WORK TO COMPLETE -
Please output the material from the line containing "Task: Go to the Usuarios menu item" through the line containing "Switch to the Review" as a Markdown table with the columns Row and Line. Number each row and leave out blank lines.

◆ ◆ ◆

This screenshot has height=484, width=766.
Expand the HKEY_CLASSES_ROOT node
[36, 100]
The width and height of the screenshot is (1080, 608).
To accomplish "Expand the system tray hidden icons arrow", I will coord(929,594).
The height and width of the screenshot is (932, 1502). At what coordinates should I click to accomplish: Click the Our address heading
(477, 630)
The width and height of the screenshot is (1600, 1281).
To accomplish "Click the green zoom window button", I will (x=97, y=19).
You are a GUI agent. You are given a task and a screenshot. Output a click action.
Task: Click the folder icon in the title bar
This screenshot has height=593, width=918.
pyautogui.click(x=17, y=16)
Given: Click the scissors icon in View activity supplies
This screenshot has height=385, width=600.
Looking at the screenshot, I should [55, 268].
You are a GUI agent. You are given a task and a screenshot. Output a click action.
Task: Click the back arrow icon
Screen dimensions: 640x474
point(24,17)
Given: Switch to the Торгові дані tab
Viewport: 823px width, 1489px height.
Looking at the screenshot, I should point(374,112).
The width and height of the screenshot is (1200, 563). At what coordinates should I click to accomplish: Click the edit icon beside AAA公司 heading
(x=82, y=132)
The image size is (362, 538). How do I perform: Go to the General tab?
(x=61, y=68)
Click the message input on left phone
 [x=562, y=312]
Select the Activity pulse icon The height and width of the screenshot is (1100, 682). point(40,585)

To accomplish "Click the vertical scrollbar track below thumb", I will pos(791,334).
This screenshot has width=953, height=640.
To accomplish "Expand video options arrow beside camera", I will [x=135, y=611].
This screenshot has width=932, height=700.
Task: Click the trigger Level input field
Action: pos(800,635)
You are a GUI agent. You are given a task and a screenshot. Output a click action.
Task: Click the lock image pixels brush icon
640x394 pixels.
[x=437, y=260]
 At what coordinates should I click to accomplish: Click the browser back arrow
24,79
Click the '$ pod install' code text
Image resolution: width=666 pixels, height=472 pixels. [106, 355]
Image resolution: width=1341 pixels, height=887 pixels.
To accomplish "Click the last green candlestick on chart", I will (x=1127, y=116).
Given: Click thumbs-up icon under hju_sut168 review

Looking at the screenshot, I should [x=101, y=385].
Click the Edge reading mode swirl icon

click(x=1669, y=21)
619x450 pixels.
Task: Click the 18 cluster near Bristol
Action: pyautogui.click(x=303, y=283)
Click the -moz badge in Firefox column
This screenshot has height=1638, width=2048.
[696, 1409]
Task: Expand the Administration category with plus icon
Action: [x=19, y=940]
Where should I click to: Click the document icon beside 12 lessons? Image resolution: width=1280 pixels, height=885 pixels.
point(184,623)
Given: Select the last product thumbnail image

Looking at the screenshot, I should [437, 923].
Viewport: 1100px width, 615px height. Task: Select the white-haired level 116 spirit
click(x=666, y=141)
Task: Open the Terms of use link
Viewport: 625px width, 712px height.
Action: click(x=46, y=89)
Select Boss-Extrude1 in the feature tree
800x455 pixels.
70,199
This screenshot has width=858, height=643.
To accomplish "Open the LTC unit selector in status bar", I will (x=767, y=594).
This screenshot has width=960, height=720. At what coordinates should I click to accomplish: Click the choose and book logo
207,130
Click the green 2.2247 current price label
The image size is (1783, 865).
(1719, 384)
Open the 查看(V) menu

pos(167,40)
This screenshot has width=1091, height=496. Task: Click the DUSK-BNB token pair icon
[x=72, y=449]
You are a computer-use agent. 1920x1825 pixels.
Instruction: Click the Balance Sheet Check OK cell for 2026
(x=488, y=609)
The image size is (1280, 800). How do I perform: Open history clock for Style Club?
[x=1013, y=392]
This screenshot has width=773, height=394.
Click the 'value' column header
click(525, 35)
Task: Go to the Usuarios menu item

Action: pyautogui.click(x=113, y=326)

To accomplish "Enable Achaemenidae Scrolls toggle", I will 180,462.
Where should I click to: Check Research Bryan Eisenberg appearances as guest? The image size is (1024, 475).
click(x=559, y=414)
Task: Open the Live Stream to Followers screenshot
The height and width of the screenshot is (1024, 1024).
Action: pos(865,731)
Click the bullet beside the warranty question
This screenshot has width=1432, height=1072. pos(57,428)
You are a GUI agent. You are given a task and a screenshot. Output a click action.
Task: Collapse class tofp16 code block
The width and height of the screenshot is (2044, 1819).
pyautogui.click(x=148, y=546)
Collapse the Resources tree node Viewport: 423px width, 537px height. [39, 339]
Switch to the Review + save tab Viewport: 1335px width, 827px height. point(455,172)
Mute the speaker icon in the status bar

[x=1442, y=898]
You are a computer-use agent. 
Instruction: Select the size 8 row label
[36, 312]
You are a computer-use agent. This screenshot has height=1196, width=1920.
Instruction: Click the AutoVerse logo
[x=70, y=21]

◆ ◆ ◆

RESPONSE BELOW -
| Row | Line |
|---|---|
| 1 | Task: Go to the Usuarios menu item |
| 2 | Action: pyautogui.click(x=113, y=326) |
| 3 | To accomplish "Enable Achaemenidae Scrolls toggle", I will 180,462. |
| 4 | Where should I click to: Check Research Bryan Eisenberg appearances as guest? The image size is (1024, 475). |
| 5 | click(x=559, y=414) |
| 6 | Task: Open the Live Stream to Followers screenshot |
| 7 | The height and width of the screenshot is (1024, 1024). |
| 8 | Action: pos(865,731) |
| 9 | Click the bullet beside the warranty question |
| 10 | This screenshot has width=1432, height=1072. pos(57,428) |
| 11 | You are a GUI agent. You are given a task and a screenshot. Output a click action. |
| 12 | Task: Collapse class tofp16 code block |
| 13 | The width and height of the screenshot is (2044, 1819). |
| 14 | pyautogui.click(x=148, y=546) |
| 15 | Collapse the Resources tree node Viewport: 423px width, 537px height. [39, 339] |
| 16 | Switch to the Review + save tab Viewport: 1335px width, 827px height. point(455,172) |